Output every entry exactly as it appears.

**DATA FOR ANALYSIS:**

# # # # #

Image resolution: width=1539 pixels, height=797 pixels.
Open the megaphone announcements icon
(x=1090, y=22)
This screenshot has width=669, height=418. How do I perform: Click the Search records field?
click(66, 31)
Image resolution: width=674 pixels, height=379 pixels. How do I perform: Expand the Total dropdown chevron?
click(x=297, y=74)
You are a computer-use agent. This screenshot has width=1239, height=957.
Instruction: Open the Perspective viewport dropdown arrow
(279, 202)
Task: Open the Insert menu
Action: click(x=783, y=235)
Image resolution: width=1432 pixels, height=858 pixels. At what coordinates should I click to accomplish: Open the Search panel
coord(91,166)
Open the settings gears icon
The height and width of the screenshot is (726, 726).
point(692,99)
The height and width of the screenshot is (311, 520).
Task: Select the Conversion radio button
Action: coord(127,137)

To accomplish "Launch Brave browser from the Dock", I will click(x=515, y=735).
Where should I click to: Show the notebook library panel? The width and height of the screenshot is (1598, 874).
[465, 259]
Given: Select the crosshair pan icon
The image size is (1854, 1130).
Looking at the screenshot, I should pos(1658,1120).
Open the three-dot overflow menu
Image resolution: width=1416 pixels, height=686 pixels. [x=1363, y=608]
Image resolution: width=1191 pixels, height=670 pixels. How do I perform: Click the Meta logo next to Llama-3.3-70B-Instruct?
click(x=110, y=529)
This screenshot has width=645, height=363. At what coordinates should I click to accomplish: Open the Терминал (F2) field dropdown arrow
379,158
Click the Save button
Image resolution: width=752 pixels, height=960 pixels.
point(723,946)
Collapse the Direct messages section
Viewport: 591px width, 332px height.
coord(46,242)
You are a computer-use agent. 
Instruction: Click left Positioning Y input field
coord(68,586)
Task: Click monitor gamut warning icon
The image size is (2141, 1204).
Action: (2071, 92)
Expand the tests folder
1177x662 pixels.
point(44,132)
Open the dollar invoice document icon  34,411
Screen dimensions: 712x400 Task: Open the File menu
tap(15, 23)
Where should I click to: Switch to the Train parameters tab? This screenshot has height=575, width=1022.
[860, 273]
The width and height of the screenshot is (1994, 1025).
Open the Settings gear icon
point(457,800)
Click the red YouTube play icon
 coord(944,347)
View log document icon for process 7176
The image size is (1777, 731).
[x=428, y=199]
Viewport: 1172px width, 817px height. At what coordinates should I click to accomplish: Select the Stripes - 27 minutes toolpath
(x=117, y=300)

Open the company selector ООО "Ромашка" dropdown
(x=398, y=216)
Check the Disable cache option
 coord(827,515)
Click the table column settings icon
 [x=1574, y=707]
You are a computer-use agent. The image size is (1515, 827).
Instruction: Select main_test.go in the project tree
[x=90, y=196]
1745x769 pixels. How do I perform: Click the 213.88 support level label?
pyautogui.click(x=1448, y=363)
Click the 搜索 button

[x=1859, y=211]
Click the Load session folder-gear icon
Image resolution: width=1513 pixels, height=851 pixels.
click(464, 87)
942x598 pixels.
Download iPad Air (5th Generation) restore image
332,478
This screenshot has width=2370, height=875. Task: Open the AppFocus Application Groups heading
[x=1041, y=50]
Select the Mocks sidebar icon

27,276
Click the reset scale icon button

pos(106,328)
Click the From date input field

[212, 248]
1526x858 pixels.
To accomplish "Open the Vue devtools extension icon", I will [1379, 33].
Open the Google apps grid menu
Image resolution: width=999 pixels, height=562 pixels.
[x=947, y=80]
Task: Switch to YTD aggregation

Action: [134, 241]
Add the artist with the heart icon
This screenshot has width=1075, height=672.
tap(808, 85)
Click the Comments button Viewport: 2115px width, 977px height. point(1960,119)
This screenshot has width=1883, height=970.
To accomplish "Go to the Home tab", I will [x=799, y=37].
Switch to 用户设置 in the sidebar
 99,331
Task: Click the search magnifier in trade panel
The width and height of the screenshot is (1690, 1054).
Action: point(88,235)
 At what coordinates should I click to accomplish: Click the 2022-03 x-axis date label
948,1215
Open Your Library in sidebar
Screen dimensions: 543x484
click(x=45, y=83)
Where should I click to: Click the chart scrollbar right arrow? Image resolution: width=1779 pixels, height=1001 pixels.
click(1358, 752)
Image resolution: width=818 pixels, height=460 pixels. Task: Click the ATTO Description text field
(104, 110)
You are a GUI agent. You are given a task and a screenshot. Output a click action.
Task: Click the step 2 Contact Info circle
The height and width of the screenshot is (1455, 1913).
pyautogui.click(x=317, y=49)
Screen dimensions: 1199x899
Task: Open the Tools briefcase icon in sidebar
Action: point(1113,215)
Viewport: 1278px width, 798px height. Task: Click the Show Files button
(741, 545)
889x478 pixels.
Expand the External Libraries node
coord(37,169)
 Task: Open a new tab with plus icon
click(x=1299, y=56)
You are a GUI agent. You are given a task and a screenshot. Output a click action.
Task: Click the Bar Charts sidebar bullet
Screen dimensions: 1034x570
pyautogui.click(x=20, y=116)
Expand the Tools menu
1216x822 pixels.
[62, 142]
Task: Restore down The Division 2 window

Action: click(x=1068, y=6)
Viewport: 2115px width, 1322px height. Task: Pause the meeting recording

# # # # #

**RESULT OF THIS TASK:**
Image resolution: width=1539 pixels, height=797 pixels.
Open the megaphone announcements icon
(x=1090, y=22)
This screenshot has width=669, height=418. How do I perform: Click the Search records field?
click(66, 31)
Image resolution: width=674 pixels, height=379 pixels. How do I perform: Expand the Total dropdown chevron?
click(x=297, y=74)
You are a computer-use agent. This screenshot has width=1239, height=957.
Instruction: Open the Perspective viewport dropdown arrow
(279, 202)
Task: Open the Insert menu
Action: click(x=783, y=235)
Image resolution: width=1432 pixels, height=858 pixels. At what coordinates should I click to accomplish: Open the Search panel
coord(91,166)
Open the settings gears icon
The height and width of the screenshot is (726, 726).
point(692,99)
The height and width of the screenshot is (311, 520).
Task: Select the Conversion radio button
Action: coord(127,137)

To accomplish "Launch Brave browser from the Dock", I will click(x=515, y=735).
Where should I click to: Show the notebook library panel? The width and height of the screenshot is (1598, 874).
[465, 259]
Given: Select the crosshair pan icon
The image size is (1854, 1130).
Looking at the screenshot, I should pos(1658,1120).
Open the three-dot overflow menu
Image resolution: width=1416 pixels, height=686 pixels. [x=1363, y=608]
Image resolution: width=1191 pixels, height=670 pixels. How do I perform: Click the Meta logo next to Llama-3.3-70B-Instruct?
click(x=110, y=529)
This screenshot has width=645, height=363. At what coordinates should I click to accomplish: Open the Терминал (F2) field dropdown arrow
379,158
Click the Save button
Image resolution: width=752 pixels, height=960 pixels.
point(723,946)
Collapse the Direct messages section
Viewport: 591px width, 332px height.
coord(46,242)
You are a computer-use agent. 
Instruction: Click left Positioning Y input field
coord(68,586)
Task: Click monitor gamut warning icon
The image size is (2141, 1204).
Action: (2071, 92)
Expand the tests folder
1177x662 pixels.
point(44,132)
Open the dollar invoice document icon  34,411
Screen dimensions: 712x400 Task: Open the File menu
tap(15, 23)
Where should I click to: Switch to the Train parameters tab? This screenshot has height=575, width=1022.
[860, 273]
The width and height of the screenshot is (1994, 1025).
Open the Settings gear icon
point(457,800)
Click the red YouTube play icon
 coord(944,347)
View log document icon for process 7176
The image size is (1777, 731).
[x=428, y=199]
Viewport: 1172px width, 817px height. At what coordinates should I click to accomplish: Select the Stripes - 27 minutes toolpath
(x=117, y=300)

Open the company selector ООО "Ромашка" dropdown
(x=398, y=216)
Check the Disable cache option
 coord(827,515)
Click the table column settings icon
 [x=1574, y=707]
You are a computer-use agent. The image size is (1515, 827).
Instruction: Select main_test.go in the project tree
[x=90, y=196]
1745x769 pixels. How do I perform: Click the 213.88 support level label?
pyautogui.click(x=1448, y=363)
Click the 搜索 button

[x=1859, y=211]
Click the Load session folder-gear icon
Image resolution: width=1513 pixels, height=851 pixels.
click(464, 87)
942x598 pixels.
Download iPad Air (5th Generation) restore image
332,478
This screenshot has width=2370, height=875. Task: Open the AppFocus Application Groups heading
[x=1041, y=50]
Select the Mocks sidebar icon

27,276
Click the reset scale icon button

pos(106,328)
Click the From date input field

[212, 248]
1526x858 pixels.
To accomplish "Open the Vue devtools extension icon", I will [1379, 33].
Open the Google apps grid menu
Image resolution: width=999 pixels, height=562 pixels.
[x=947, y=80]
Task: Switch to YTD aggregation

Action: [134, 241]
Add the artist with the heart icon
This screenshot has width=1075, height=672.
tap(808, 85)
Click the Comments button Viewport: 2115px width, 977px height. point(1960,119)
This screenshot has width=1883, height=970.
To accomplish "Go to the Home tab", I will [x=799, y=37].
Switch to 用户设置 in the sidebar
 99,331
Task: Click the search magnifier in trade panel
The width and height of the screenshot is (1690, 1054).
Action: point(88,235)
 At what coordinates should I click to accomplish: Click the 2022-03 x-axis date label
948,1215
Open Your Library in sidebar
Screen dimensions: 543x484
click(x=45, y=83)
Where should I click to: Click the chart scrollbar right arrow? Image resolution: width=1779 pixels, height=1001 pixels.
click(1358, 752)
Image resolution: width=818 pixels, height=460 pixels. Task: Click the ATTO Description text field
(104, 110)
You are a GUI agent. You are given a task and a screenshot. Output a click action.
Task: Click the step 2 Contact Info circle
The height and width of the screenshot is (1455, 1913).
pyautogui.click(x=317, y=49)
Screen dimensions: 1199x899
Task: Open the Tools briefcase icon in sidebar
Action: point(1113,215)
Viewport: 1278px width, 798px height. Task: Click the Show Files button
(741, 545)
889x478 pixels.
Expand the External Libraries node
coord(37,169)
 Task: Open a new tab with plus icon
click(x=1299, y=56)
You are a GUI agent. You are given a task and a screenshot. Output a click action.
Task: Click the Bar Charts sidebar bullet
Screen dimensions: 1034x570
pyautogui.click(x=20, y=116)
Expand the Tools menu
1216x822 pixels.
[62, 142]
Task: Restore down The Division 2 window

Action: click(x=1068, y=6)
Viewport: 2115px width, 1322px height. Task: Pause the meeting recording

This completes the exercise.